▶ _Source records_:
****
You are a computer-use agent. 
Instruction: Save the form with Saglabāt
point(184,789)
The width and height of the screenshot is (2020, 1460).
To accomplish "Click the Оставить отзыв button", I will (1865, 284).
****
▶ _What is asked_:
Present the material above as a numbered list with one line per entry, leaving out any blank lines.

▶ _Answer_:
1. You are a computer-use agent. 
2. Instruction: Save the form with Saglabāt
3. point(184,789)
4. The width and height of the screenshot is (2020, 1460).
5. To accomplish "Click the Оставить отзыв button", I will (1865, 284).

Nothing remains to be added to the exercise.